Aluminium, carbonyls and cytokines in human nipple aspirate fluids: Possible relationship between inflammation, oxidative stress and breast cancer microenvironment.
J Inorg Biochem. 2013 Jul 12. Epub 2013 Jul 12. PMID: 23916117
Department of Biomolecular Sciences, Section of Clinical Biochemistry and Cell Biology, University 'Carlo Bo' of Urbino, Italy. Electronic address: email@example.com.

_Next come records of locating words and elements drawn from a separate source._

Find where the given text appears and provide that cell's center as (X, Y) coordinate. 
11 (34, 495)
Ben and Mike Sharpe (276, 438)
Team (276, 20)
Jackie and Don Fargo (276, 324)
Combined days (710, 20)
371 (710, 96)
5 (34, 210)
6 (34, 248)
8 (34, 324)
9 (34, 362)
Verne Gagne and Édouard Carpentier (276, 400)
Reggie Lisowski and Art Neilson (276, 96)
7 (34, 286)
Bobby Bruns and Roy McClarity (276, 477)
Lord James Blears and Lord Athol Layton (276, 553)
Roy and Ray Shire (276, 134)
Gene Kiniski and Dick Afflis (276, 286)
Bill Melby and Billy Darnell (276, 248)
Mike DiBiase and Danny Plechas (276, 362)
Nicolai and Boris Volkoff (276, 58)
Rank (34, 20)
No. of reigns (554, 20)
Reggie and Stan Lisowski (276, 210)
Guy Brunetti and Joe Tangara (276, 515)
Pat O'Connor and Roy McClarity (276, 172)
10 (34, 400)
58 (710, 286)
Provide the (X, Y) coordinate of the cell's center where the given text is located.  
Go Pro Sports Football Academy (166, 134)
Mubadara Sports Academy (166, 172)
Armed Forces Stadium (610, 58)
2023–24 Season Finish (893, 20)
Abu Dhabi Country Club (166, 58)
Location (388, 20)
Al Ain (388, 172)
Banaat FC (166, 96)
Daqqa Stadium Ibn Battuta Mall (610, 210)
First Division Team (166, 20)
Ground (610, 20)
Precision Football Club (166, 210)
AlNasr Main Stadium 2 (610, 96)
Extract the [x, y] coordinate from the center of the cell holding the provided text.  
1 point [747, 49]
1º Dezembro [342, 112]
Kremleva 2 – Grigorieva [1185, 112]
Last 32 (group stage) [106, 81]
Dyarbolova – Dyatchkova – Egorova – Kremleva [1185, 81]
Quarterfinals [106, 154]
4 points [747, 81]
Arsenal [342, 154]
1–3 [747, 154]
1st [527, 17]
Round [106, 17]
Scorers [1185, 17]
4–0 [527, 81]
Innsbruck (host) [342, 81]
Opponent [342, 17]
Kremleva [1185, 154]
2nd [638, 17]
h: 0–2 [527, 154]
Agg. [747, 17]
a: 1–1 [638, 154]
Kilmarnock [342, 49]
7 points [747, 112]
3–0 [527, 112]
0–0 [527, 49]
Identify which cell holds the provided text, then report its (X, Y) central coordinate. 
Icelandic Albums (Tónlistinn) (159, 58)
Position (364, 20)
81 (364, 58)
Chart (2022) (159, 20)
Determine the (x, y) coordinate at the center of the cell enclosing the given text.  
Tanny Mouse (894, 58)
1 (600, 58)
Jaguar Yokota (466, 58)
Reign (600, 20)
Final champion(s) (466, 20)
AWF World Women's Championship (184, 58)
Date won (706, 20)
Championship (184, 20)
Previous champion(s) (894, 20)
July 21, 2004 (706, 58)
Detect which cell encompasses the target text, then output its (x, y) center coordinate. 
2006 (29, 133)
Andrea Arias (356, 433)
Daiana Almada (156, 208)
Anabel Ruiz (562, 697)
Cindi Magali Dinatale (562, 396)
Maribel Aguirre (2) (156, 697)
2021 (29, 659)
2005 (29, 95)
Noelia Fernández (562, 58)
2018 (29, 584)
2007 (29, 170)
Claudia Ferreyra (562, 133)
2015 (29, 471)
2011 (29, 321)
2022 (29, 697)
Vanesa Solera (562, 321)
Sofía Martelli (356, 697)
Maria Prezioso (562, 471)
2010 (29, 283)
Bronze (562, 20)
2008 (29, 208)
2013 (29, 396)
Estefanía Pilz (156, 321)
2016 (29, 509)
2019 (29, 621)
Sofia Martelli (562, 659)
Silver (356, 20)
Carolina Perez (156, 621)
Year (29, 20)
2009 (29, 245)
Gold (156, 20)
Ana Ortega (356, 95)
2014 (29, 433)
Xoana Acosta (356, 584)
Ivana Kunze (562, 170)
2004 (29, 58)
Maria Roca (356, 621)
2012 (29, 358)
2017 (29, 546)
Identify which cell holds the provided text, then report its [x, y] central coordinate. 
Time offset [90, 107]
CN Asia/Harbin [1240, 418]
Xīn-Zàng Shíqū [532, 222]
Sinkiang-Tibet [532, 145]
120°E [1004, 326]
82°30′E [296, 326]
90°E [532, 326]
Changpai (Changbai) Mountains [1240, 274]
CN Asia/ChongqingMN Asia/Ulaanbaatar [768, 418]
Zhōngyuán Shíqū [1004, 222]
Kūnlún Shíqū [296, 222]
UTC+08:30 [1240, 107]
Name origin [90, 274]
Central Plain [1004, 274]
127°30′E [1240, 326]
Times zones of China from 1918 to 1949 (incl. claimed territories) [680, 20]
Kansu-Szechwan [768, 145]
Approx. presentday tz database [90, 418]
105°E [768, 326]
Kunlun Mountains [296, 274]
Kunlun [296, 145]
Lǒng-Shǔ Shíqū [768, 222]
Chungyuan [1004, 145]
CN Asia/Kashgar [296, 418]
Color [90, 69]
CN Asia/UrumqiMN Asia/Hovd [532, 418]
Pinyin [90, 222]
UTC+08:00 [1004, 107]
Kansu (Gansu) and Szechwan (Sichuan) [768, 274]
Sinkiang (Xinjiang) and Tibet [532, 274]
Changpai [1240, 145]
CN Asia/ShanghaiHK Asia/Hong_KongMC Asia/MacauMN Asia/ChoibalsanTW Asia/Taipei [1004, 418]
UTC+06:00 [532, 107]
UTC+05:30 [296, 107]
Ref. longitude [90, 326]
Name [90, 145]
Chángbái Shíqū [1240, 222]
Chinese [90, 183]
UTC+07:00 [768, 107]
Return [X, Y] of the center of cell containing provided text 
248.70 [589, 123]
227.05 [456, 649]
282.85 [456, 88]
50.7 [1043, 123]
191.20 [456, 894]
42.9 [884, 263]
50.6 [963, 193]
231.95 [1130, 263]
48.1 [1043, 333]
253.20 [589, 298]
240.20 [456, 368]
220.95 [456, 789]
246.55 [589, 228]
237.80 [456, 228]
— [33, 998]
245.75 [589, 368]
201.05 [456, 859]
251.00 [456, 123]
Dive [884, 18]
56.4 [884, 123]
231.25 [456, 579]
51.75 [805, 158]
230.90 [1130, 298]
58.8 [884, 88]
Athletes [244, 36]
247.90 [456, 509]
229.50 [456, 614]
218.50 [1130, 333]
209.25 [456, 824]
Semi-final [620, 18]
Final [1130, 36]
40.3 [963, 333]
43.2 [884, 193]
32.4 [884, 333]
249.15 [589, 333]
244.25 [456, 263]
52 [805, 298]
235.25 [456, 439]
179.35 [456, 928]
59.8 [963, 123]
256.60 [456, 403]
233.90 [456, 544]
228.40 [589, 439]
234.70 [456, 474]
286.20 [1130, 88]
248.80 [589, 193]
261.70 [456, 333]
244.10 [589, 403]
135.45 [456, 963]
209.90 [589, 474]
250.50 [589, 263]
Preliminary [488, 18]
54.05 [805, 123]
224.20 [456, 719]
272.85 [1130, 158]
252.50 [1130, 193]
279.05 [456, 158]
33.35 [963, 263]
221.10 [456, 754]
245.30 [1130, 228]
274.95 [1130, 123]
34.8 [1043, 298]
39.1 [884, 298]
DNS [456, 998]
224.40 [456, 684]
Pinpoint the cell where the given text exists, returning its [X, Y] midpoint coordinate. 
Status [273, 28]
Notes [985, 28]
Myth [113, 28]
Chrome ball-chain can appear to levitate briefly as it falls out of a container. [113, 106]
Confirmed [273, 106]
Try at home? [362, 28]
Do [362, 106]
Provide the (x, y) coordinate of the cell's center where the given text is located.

The human breast is likely exposed to Al (aluminium) from many sources including diet and personal care products. Underarm applications of aluminium salt-based antiperspirant provide a possible long-term source of exposure, especially after underarm applications to shaved and abraded skin. Al research in breast fluids likely reflects the intraductal microenvironment. We found increased levels of aluminium in noninvasively collected nipple aspirate fluids (NAF) from 19 breast cancer patients compared with 16 healthy control subjects (268 vs 131μg/l, respectively; p<0.0001). In the same NAF samples we found significantly increased levels of protein oxidative carbonyls in cancer patients compared to healthy women (2.35 vs 0.41nmol/mg prot, respectively; p<0.0001). Aluminium content and carbonyl levels showed a significant positive linear correlation (r(2) 0.6628, p<0.0001). In cancer NAF samples (containing higher amounts of aluminium salts) we also found a significantly increased levels of pro-inflammatory cytokines (IL-1β, IL-6, IL-12 p70, and TNF-α) and chemoattractant CC and CXC chemokines (IL-8, MIP-1α and MCP-1). In 12 invasive cancer NAF samples we found a significant positive linear correlation among aluminium, carbonyls and pro-inflammatory IL-6 cytokine (Y=64.79x-39.63, r(2) 0.8192, p<0.0005), as well as pro-inflammatory monocyte chemoattractant MCP-1 cytokine (Y=2026x-866, r(2) 0.9495, p<0.0001). In addition to emerging evidence, our results support the possible involvement of aluminium ions in oxidative and inflammatory status perturbations of breast cancer microenvironment, suggesting aluminium accumulation in breast microenvironment as a possible risk factor for oxidative/inflammatory phenotype of breast cells.